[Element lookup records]
_____

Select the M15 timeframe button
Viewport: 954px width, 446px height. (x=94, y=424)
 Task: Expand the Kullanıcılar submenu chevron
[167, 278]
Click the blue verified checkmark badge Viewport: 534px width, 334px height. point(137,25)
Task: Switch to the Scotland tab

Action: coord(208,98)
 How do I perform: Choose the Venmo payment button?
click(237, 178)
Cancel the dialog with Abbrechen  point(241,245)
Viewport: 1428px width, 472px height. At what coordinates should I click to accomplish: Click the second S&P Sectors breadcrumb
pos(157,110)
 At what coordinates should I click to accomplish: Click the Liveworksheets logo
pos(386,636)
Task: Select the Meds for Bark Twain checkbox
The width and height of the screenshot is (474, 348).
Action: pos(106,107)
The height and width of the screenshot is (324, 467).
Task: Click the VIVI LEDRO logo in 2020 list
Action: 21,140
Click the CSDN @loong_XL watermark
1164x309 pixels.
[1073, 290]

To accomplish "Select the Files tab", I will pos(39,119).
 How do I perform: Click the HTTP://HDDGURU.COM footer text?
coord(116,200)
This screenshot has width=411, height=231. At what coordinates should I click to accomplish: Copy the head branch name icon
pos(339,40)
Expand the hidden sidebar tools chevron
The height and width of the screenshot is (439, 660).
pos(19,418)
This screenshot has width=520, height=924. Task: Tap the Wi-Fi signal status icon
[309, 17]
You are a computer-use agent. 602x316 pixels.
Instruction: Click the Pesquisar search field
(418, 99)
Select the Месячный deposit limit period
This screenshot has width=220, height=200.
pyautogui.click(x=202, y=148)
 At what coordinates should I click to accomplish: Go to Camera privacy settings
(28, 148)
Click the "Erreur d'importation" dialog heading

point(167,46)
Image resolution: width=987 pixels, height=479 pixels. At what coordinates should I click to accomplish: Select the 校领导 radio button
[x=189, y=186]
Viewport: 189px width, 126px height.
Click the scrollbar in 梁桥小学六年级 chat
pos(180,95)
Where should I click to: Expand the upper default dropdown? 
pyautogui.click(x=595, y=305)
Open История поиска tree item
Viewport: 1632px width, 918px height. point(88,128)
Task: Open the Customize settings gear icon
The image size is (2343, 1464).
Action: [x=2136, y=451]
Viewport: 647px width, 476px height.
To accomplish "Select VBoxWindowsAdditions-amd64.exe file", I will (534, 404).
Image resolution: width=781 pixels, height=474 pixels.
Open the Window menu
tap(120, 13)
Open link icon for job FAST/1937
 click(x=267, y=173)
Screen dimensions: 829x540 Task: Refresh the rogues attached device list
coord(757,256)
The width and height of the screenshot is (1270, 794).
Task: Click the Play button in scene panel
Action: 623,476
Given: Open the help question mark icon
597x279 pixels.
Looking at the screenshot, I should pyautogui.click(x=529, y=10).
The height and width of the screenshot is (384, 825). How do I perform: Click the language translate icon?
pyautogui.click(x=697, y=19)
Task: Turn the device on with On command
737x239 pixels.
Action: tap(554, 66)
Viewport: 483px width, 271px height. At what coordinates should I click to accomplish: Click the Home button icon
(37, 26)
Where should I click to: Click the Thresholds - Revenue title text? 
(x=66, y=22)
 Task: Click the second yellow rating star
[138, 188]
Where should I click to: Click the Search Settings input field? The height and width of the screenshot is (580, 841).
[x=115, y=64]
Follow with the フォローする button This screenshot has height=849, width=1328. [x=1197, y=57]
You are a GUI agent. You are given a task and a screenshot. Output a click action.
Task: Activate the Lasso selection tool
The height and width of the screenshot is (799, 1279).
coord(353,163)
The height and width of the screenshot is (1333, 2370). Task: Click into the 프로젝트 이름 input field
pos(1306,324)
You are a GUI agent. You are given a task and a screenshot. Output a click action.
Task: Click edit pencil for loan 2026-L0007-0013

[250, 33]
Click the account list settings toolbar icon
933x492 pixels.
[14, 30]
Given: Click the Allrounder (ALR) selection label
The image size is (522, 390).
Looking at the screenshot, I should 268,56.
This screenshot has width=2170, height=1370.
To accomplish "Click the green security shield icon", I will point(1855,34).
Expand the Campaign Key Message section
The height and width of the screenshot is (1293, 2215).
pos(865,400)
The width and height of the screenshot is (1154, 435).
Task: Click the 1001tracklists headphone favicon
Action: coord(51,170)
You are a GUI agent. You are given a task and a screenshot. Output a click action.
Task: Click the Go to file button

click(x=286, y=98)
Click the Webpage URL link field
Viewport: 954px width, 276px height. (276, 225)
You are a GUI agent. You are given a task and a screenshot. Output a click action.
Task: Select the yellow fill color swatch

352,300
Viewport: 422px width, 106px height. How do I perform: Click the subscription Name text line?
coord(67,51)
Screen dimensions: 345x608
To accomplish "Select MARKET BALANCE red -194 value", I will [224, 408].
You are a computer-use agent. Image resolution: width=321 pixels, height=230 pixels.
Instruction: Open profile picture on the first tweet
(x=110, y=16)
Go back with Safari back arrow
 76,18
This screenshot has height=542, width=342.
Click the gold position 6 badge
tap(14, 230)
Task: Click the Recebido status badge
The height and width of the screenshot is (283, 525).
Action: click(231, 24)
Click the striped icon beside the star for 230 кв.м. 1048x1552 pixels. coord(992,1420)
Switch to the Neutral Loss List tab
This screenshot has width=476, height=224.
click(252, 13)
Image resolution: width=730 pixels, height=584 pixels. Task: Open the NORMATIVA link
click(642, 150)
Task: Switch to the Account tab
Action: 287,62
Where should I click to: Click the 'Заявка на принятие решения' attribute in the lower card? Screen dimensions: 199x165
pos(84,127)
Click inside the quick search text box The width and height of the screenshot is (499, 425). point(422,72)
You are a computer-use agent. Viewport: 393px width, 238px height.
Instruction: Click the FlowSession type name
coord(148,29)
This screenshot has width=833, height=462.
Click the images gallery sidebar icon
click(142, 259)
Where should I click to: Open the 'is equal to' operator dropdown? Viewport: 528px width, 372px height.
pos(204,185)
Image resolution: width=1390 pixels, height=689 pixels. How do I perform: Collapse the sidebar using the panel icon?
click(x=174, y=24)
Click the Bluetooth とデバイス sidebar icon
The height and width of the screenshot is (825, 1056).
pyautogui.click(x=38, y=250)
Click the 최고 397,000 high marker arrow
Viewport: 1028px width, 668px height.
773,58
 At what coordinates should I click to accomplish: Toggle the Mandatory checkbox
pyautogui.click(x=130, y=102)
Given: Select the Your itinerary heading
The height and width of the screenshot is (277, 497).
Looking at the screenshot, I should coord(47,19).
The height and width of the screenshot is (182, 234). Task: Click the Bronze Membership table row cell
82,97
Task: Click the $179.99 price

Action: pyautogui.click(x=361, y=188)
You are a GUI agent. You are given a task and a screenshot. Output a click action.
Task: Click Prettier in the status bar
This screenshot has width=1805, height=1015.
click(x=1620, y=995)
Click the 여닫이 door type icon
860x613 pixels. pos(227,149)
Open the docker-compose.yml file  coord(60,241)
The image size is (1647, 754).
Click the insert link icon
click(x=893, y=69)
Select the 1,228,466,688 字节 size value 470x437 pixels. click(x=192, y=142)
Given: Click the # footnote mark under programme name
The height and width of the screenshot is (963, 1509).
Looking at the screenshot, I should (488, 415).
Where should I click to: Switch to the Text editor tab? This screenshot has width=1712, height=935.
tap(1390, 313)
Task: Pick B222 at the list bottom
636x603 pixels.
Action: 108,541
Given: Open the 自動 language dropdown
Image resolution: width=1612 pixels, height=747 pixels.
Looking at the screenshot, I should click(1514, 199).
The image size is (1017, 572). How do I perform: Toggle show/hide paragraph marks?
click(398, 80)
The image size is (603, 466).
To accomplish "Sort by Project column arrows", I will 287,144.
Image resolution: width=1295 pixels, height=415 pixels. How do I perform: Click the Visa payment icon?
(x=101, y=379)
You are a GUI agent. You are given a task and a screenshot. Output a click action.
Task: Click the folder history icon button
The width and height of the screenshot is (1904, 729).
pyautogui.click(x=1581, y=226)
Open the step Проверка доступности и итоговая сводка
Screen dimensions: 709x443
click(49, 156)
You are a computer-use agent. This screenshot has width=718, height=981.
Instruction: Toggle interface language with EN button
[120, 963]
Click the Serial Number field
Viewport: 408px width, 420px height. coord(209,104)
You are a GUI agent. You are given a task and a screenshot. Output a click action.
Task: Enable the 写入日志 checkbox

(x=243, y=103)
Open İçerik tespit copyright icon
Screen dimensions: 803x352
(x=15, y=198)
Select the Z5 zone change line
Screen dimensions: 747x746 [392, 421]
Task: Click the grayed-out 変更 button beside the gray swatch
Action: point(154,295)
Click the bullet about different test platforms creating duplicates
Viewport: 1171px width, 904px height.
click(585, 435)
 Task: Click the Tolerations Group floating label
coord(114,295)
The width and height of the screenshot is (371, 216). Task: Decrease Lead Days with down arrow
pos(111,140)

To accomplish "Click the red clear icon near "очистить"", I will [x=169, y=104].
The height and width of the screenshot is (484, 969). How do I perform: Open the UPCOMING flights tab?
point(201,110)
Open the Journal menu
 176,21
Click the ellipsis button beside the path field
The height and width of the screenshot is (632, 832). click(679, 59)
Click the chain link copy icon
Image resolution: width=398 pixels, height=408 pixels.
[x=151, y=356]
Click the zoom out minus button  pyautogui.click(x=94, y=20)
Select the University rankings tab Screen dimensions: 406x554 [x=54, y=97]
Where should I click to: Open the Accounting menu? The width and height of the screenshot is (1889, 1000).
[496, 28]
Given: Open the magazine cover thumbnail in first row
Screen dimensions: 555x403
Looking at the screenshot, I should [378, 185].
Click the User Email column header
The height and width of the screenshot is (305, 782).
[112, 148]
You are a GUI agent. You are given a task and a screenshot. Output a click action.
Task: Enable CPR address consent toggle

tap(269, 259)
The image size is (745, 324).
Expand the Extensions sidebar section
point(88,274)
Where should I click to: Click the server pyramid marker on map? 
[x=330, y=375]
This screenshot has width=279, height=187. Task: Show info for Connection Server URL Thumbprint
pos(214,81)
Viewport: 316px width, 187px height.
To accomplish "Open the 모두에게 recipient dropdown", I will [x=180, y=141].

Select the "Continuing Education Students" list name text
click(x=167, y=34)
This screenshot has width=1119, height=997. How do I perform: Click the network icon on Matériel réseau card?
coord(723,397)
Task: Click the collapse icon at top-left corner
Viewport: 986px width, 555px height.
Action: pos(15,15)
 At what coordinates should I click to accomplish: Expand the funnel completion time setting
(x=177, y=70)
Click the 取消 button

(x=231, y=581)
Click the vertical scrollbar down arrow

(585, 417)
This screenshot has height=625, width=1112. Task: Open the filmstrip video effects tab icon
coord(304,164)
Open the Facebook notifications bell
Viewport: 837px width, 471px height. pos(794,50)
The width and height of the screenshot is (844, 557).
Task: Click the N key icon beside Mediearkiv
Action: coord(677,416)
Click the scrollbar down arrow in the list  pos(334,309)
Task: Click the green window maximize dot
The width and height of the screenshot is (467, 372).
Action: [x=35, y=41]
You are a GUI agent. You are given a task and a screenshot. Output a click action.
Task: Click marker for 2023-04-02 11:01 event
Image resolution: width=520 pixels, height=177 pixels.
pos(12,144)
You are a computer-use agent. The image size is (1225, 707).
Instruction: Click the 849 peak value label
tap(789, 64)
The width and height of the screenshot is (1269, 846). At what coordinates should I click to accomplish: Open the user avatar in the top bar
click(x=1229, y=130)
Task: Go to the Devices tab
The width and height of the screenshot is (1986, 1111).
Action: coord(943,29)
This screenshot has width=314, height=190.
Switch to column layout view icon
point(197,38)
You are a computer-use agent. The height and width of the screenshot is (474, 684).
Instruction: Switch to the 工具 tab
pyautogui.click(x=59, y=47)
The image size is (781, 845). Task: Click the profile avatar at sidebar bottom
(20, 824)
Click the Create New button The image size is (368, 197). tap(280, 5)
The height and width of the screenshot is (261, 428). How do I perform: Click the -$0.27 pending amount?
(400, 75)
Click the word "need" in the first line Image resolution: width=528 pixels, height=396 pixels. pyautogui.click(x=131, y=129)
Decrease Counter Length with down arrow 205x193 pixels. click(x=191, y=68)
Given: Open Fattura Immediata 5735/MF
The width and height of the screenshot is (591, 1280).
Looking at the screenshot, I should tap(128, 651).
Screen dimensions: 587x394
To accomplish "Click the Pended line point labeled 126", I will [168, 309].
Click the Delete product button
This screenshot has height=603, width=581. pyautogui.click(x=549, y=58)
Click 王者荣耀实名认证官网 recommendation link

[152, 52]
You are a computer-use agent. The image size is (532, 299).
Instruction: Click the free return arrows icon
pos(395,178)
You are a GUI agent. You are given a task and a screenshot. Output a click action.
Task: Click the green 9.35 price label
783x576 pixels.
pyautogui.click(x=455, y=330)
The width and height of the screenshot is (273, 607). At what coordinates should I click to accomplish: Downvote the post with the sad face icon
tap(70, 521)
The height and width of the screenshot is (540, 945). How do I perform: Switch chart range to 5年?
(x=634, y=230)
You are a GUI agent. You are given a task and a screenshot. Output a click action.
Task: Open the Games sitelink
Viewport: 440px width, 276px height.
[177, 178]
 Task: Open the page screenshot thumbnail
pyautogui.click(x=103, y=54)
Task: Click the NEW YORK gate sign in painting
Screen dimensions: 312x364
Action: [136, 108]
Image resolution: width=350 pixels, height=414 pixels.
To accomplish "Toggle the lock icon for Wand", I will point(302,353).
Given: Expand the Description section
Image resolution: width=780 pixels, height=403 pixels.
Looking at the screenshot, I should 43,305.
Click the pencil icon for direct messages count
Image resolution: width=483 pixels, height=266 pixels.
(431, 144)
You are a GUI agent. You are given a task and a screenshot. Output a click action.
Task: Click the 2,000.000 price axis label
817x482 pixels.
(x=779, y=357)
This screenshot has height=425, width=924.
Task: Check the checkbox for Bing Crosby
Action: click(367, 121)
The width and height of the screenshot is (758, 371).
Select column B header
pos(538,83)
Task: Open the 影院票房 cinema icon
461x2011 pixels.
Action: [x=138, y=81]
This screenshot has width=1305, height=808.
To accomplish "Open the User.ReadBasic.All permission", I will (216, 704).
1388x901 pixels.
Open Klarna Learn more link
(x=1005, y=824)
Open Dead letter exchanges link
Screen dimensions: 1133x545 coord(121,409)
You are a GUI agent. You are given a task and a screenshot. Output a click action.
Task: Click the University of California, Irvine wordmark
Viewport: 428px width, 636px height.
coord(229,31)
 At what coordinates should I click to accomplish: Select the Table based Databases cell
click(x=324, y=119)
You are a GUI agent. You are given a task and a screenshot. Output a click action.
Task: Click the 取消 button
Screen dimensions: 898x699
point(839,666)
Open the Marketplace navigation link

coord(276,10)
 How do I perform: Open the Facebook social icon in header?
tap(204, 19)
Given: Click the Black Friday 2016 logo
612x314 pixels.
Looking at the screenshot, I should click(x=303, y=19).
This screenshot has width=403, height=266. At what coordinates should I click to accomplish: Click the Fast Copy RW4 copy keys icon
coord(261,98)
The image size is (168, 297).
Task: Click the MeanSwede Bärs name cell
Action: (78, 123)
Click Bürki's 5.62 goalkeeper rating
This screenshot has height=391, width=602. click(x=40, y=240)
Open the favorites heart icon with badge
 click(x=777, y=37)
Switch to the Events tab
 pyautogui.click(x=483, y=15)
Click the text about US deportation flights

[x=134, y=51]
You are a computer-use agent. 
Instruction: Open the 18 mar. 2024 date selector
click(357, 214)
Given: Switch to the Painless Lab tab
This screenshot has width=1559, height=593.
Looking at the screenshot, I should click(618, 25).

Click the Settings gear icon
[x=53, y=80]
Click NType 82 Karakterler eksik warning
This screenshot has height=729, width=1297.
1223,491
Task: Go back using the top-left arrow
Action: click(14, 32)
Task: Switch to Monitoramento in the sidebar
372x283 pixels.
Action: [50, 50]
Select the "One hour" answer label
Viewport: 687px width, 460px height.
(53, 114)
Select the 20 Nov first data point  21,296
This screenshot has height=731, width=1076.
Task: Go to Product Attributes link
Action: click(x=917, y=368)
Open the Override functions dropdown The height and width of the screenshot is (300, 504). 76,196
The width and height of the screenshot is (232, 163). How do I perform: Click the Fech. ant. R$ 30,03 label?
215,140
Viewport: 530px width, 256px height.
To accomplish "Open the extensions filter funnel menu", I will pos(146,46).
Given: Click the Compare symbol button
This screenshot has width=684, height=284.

_____

▸ Direction:
Output the lines of the listing above, from the line with "I will pos(39,119)." up to and including the line with "should pyautogui.click(x=529, y=10).", as a JSON list of strings with one string per line, leaving out blank lines.

▸ Solution for this exercise:
[
  "To accomplish \"Select the Files tab\", I will pos(39,119).",
  " How do I perform: Click the HTTP://HDDGURU.COM footer text?",
  "coord(116,200)",
  "This screenshot has width=411, height=231. At what coordinates should I click to accomplish: Copy the head branch name icon",
  "pos(339,40)",
  "Expand the hidden sidebar tools chevron",
  "The height and width of the screenshot is (439, 660).",
  "pos(19,418)",
  "This screenshot has width=520, height=924. Task: Tap the Wi-Fi signal status icon",
  "[309, 17]",
  "You are a computer-use agent. 602x316 pixels.",
  "Instruction: Click the Pesquisar search field",
  "(418, 99)",
  "Select the Месячный deposit limit period",
  "This screenshot has width=220, height=200.",
  "pyautogui.click(x=202, y=148)",
  " At what coordinates should I click to accomplish: Go to Camera privacy settings",
  "(28, 148)",
  "Click the \"Erreur d'importation\" dialog heading",
  "point(167,46)",
  "Image resolution: width=987 pixels, height=479 pixels. At what coordinates should I click to accomplish: Select the 校领导 radio button",
  "[x=189, y=186]",
  "Viewport: 189px width, 126px height.",
  "Click the scrollbar in 梁桥小学六年级 chat",
  "pos(180,95)",
  "Where should I click to: Expand the upper default dropdown? ",
  "pyautogui.click(x=595, y=305)",
  "Open История поиска tree item",
  "Viewport: 1632px width, 918px height. point(88,128)",
  "Task: Open the Customize settings gear icon",
  "The image size is (2343, 1464).",
  "Action: [x=2136, y=451]",
  "Viewport: 647px width, 476px height.",
  "To accomplish \"Select VBoxWindowsAdditions-amd64.exe file\", I will (534, 404).",
  "Image resolution: width=781 pixels, height=474 pixels.",
  "Open the Window menu",
  "tap(120, 13)",
  "Open link icon for job FAST/1937",
  " click(x=267, y=173)",
  "Screen dimensions: 829x540 Task: Refresh the rogues attached device list",
  "coord(757,256)",
  "The width and height of the screenshot is (1270, 794).",
  "Task: Click the Play button in scene panel",
  "Action: 623,476",
  "Given: Open the help question mark icon",
  "597x279 pixels.",
  "Looking at the screenshot, I should pyautogui.click(x=529, y=10)."
]